Exercise objective> Search the material for the word "Select" and copy every line in which it occurs.

[[ Data provided, beginning ]]

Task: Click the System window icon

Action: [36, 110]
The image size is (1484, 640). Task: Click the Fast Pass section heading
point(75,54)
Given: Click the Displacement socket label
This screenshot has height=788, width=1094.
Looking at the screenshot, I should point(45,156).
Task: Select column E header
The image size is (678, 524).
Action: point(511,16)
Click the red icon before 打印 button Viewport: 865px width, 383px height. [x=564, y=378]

[[ Data provided, end ]]
[[ Data provided, beginning ]]

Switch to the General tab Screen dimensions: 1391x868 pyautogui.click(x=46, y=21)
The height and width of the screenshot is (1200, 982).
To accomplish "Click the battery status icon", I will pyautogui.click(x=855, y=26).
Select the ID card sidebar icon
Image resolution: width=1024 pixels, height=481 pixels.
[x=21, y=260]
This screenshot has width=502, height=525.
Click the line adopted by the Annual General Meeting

[[ Data provided, end ]]

Answer section>
Task: Select column E header
Select the ID card sidebar icon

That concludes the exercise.